The front of the Aylesford mansion was a blaze of light, on the evening in question. The uproar of carriages, arriving and depositing their precious freights, was almost deafening at times. Between lanes of servants the guests passed up to the imposing doorway, and entering the carved and wainscoted hall, which was now fairly dazzling with light, were shown up the wide staircase to the chambers set aside for dressing rooms. It was a splendid spectacle to see the proud dames, attended by their lovely daughters, come pouring down the ample, heavily balustraded steps, and flock towards the drawing rooms like stately birds. The rustle of stiff brocades, and the fluttering sound of fans, were mingled with a rich, low murmur of animated conversations, carried on in whispers, that was like a soft undertone to a gay piece of music.

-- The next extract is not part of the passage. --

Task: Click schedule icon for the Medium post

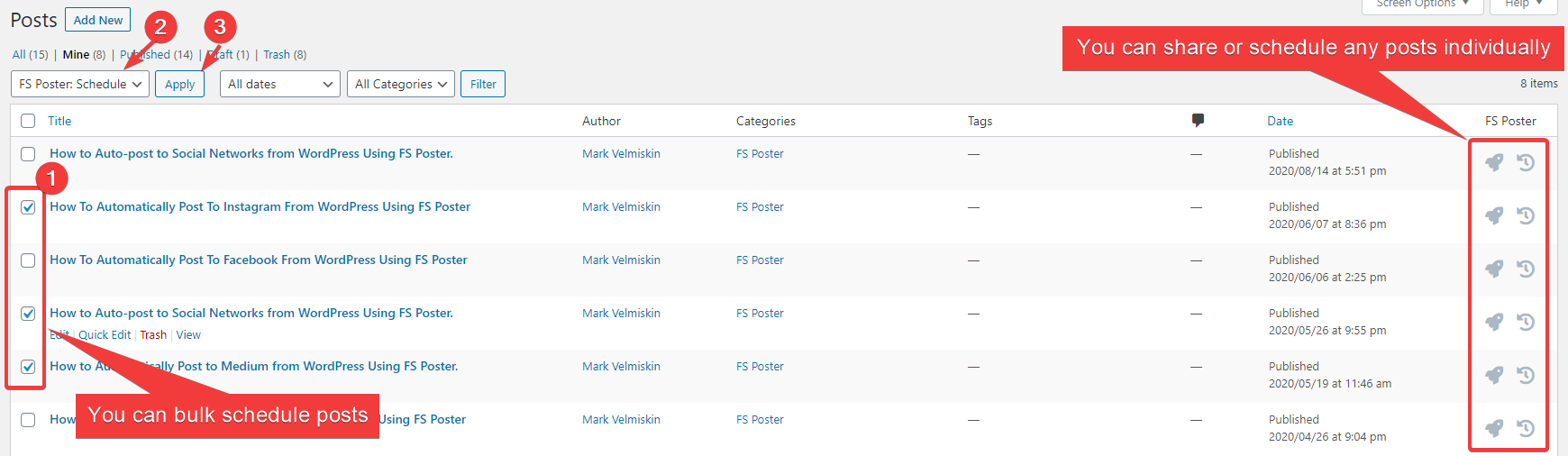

Nor were the cavaliers less aristocratic looking than the swan-like creatures, before whom they bowed, offering the tip of their gloved fingers to their partners, in the ceremonious but lofty gallantry of the time. The age of dark and sober hues had not yet wholly usurped that of gay colors and silken fabrics for gentlemen’s wear; and the petit maitre of the day thought himself unfit for female society, if his ruffles were not of the choicest lace, his coat and waistcoat elaborately embroidered, and his white hands sparkling with jewels. All was a blaze of light and grandeur, therefore. Swords jingled; diamond shoe-buckles flashed; necklaces sparkled till they rivaled the fair wearer’s eyes; and the air was fragrant everywhere with the exquisite perfumes of the powder shaken from dozens of lovely heads whenever they moved. From a military band, stationed close by in the garden, came bursts of proud music continually, that made many a charming little foot move impatiently, and stirred the blood even of the old.
It would be impossible for us to describe half the superb dresses that made their debut on that occasion; but our fair readers would never forgive us if we omitted those of Mrs. Warren and the bride. The former wore a petticoat of crimson satin, thick as a board, the very sight of which would drive a modern belle crazy with envy. Over this was a skirt of rich, gold-flowered brocade; the boddice being made of the same material; and sleeves that, reaching to the elbow, were trimmed with deep, yellow, old lace, of almost fabulous value. But the head dress of Mrs. Warren was the crowning triumph of the good lady’s toilette. This coiffure was, in fact, the masterpiece of the French artist, whom Mrs. Warren had engaged three months before, and who had spent most of his leisure moments since in studying out this grand achievement of his genius. It rose nearly two feet in height, a perfect mass of interwoven ribbons, curls and jewels, almost rivaling that, which, a few years later, gave a European reputation to the celebrated Lemard, hair-dresser to Marie Antoinette, because he had consumed in it upwards of fourteen yards of gauze. It was, in short, a miniature tower of Babel, done in hair, pomatum and powder. The dowager was as proud of this chef d’oeuvre as her artist, and had but one drawback indeed on her satisfaction, which was that her cousin, Lord Alvanley, could not behold this miracle of art, taste and beauty.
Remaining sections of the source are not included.